Americans with Disabilities Act (ADA)
Legislation passed in 1990 that requires that reasonable accommodations be provided to permit employees with disabilities to perform the essential elements of a job.
appeals processes
Mechanisms are created to handle pay disagreements. They provide a forum for employees and managers to voice their complaints and receive a hearing.
balance sheet approach
A method for compensating expatriates based upon the belief that the employee should not suffer financially for accepting a foreign-based assignment.
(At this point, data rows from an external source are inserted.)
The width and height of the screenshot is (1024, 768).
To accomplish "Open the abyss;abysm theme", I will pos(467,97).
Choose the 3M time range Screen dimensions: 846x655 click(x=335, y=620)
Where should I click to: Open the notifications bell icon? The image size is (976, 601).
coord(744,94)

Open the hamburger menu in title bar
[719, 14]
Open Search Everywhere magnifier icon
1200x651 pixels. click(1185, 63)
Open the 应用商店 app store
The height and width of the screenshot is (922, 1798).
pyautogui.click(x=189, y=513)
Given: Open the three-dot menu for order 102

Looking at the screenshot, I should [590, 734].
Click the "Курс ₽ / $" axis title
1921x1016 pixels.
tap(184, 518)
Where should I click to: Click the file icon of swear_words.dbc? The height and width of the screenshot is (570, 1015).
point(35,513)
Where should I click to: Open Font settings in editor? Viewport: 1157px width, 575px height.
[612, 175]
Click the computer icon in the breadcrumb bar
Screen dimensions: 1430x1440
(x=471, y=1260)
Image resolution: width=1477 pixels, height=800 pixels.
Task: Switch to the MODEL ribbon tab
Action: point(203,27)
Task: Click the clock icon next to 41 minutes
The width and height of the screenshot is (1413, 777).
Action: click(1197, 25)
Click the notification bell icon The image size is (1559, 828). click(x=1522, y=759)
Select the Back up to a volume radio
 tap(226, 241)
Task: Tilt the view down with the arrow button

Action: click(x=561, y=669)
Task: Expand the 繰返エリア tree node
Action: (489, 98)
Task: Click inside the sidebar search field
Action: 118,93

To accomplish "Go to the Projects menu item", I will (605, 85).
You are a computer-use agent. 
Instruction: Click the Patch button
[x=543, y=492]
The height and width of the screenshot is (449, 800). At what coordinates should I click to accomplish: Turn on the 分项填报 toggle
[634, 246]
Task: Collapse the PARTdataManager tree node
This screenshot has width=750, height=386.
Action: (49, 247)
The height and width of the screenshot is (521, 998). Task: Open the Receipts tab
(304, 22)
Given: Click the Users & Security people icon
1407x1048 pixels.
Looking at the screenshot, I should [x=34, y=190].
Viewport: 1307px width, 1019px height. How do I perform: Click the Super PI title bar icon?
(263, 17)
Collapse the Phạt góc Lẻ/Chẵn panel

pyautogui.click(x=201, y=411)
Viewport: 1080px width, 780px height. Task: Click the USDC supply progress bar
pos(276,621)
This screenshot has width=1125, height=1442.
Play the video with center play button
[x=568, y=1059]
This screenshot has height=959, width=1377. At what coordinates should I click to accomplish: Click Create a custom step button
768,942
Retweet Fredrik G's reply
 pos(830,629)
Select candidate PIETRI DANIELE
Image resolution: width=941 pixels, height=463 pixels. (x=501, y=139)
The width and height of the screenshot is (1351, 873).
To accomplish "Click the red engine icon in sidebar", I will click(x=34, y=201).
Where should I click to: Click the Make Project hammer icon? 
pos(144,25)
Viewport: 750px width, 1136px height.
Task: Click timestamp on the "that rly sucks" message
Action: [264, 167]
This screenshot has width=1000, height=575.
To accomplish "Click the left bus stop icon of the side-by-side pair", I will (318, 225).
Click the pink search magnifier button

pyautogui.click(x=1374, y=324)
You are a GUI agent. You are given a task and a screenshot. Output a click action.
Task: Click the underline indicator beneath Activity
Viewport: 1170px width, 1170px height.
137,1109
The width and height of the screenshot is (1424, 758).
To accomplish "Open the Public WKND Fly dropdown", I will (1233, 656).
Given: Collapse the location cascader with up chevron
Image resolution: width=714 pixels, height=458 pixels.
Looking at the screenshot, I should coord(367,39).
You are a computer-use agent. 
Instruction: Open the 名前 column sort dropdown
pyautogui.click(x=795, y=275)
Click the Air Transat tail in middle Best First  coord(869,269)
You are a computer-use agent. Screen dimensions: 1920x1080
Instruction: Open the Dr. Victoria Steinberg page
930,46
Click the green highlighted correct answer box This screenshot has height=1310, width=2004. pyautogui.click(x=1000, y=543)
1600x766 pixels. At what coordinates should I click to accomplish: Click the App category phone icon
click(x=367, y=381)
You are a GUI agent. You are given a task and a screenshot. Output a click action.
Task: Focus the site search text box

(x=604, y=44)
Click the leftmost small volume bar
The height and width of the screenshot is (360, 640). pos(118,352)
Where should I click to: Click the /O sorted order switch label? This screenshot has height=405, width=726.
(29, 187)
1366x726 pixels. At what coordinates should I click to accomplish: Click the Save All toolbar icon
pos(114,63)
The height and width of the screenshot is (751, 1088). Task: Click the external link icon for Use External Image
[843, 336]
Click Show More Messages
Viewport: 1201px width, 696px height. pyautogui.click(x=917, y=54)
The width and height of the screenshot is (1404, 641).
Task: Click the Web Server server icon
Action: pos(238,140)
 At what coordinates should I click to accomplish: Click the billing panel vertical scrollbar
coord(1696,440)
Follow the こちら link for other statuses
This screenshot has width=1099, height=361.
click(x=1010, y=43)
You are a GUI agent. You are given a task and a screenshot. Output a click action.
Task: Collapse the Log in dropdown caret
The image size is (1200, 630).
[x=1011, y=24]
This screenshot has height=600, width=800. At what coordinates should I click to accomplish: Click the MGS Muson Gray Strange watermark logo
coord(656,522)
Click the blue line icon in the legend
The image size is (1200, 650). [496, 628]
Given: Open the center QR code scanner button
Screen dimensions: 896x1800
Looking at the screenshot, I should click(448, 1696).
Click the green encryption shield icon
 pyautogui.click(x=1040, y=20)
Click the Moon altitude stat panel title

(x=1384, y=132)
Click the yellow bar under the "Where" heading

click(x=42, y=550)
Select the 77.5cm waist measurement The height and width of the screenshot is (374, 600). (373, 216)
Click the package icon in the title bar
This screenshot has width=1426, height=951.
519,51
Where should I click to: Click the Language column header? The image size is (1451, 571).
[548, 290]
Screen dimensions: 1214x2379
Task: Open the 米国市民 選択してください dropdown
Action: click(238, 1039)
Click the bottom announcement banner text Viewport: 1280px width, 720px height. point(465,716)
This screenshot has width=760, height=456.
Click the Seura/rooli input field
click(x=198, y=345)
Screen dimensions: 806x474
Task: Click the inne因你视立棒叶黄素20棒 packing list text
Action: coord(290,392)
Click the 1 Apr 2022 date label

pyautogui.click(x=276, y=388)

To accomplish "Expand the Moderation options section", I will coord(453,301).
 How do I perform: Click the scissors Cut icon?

The expatriate’s pay is adjusted so that the amounts of the financial responsibilities the expatriate had prior to the assignment are kept at about the same level while on assignment—the company pays for the difference.
balanced scorecard
A corporatewide, overall performance measure typically incorporating financial results, process improvements, customer service, and innovation.
base wage
The basic cash compensation that an employer pays for the work performed. Tends to reflect the value of the work itself and ignore differences in individual contributions.
Bedeaux plan
Individual incentive plan that provides a variation on straight piecework and standard hour plans. Instead of timing an entire task, a Bedeaux plan requires determination of the time required to complete each simple action of a task. Workers receive a wage incentive for completing a task in less than the standard time.
behaviorally anchored rating scales (BARS)
Variants on standard rating scales in which the various scale levels are anchored with behavioral descriptions directly applicable to jobs being evaluated.
benchmark (key) job
A prototypical job, or group of jobs, used as a reference point for making pay comparisons within or without the organization. Benchmark jobs have well-known and stable contents; their current pay rates are generally acceptable, and the pay differentials among them are relatively stable. A group of benchmark jobs, taken together, contains the entire range of compensable factors and is accepted in the external labor market for setting wages.
benchmark conversion
Process of matching survey jobs by applying the employer’s plan to the external jobs and then comparing the worth of the external job with its internal “match.”
benefit limitation
Limit of disability income payments to some maximum percentage of income and limit of medical/dental coverage for specific procedures to a certain fixed amount.
best-pay practices
Compensation practices that allow employers to gain preferential access to superior human resource talent and competencies (i.e., valued assets), which in turn influence the strategies the organization adopts.
bourse market
A market that allows haggling over terms and conditions until an agreement is reached.
Brito v. Zia Company
Benchmark case that interpreted performance evaluation as a test, subject to validation requirements, and used these evaluations based on a rating format to lay off employees, resulting in a disproportionate number of minorities being discharged.
broad banding
Collapsing a number of salary grades into a smaller number of broad grades with wide ranges.
budgeting
A part of the organization’s planning process; helps to ensure that future financial expenditures are coordinated and controlled. It involves forecasting the total expenditures required by the pay system during the next period as well as the amount of the pay increases. Bottom up and top down are the two typical approaches to the process.